Unit 9 Reading Notes

IIR 19 &21

l The essential feature that led to the explosive growth of the web – decentralized content publishing with essentially no central control of authorship – is the biggest challenge for web search engines in their quest to index and retrieve this content.

l Web search users tend to not know (or care) about the heterogeneity of web content, the syntax of query languages and the art of phrasing queries

l Three broad categories into which common web search queries can be grouped: (i) informational, (ii) navigational and (iii) transactional.

l The sampling approach, random queries is noteworthy for two reasons: it has been successfully built upon for a series of increasingly refined estimates, and conversely it has turned out to be the approach most likely to be misinterpreted and carelessly implemented, leading to misleading measurements.

l Chapter 21 focus on the use of hyperlinks for ranking web search results.

l Technique for link analysis:

n PageRank. The PageRank of a node will depend on the link structure of the web graph.

l Given a query, every web page is assigned two scores. One is called its hub score and the other its authority score.

l Procedures for compiling the subset of the Web for which to compute hub and authority scores

n Given a query (say leukemia), use a text index to get all pages containing leukemia. Call this the root set of pages.

n Build the base set of pages, to include the root set as well as any page that either links to a page in the root set, or is linked to by a page in the root set.

n Use the base set for computing hub and authority scores.

Reading: Authoritative Sources in a Hyperlinked Environment

l This paper introduces a technique for locating high-quality information related to a broad search topic on the www, based on a structural analysis of the link topology surrounding “authoritative” pages on the topic.

l It defines an algorithm for identifying hubs and authorities in a sub-graph of the www with respect to a broad search topic and some of the applications of this algorithm.
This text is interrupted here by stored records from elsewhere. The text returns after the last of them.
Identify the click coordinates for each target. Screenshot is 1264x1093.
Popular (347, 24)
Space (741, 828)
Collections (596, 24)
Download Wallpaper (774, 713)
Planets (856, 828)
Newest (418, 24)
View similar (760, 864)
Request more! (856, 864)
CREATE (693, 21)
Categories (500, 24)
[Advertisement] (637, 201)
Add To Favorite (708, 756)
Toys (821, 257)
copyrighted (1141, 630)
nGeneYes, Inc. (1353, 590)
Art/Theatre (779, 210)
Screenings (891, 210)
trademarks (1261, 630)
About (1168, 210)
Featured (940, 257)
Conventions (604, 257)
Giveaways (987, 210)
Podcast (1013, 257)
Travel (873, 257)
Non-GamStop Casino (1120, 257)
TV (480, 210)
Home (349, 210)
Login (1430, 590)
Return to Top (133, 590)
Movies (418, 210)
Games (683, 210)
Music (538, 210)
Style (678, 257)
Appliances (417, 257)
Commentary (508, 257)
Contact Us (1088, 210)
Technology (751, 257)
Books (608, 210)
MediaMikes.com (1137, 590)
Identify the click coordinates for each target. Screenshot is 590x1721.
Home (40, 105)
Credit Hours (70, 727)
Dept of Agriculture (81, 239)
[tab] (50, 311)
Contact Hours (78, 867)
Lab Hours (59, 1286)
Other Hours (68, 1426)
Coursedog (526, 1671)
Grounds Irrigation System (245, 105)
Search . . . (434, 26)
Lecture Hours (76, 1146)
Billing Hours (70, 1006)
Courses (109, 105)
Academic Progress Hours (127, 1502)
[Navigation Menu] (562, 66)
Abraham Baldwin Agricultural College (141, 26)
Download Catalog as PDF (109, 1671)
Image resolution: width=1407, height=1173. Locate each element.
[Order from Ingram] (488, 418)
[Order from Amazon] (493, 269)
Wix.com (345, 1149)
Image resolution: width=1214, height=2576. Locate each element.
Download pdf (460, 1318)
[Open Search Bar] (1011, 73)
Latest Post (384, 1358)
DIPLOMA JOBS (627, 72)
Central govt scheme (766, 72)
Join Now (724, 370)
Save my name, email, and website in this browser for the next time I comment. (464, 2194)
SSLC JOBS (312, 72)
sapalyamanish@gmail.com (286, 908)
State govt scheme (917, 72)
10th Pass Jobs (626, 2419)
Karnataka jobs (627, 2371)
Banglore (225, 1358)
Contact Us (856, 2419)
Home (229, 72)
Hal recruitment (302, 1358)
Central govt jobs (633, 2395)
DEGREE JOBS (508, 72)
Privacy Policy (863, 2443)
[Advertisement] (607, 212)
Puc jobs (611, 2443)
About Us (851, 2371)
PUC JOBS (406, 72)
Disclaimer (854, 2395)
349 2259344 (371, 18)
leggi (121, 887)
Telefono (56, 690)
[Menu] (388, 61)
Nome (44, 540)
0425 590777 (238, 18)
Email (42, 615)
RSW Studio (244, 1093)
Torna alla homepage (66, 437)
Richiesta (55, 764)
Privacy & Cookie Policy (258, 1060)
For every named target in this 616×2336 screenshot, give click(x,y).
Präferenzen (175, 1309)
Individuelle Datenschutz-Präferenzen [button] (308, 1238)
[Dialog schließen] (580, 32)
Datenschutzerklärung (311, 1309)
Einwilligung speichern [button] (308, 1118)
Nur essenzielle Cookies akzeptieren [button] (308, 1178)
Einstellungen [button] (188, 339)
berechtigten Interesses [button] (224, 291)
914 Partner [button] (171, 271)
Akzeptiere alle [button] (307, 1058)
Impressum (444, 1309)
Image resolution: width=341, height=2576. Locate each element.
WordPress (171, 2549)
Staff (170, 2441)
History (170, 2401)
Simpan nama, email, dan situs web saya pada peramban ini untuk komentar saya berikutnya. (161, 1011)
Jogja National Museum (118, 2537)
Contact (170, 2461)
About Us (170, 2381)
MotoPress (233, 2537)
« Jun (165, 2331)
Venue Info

Reading: The Anatomy of a Large-Scale Hyper-textual Web Search Engine

l Google is designed to provide high quality search results over a rapidly growing World Wide Web.

l The biggest problem facing users of web search engines today is the quality of the results they get back.

l The use of link text as a description of what the link points to helps the search engine return relevant (and to some degree high quality) results. Finally, the use of proximity information helps increase relevance a great deal for many queries.

l Google is efficient in both space and time, and constant factors are very important when dealing with the entire Web. And also Google is a research tool.

Tuesday, March 18, 2014

Unit 8 Muddiest Point

This unit is easy to understand. No muddiest point.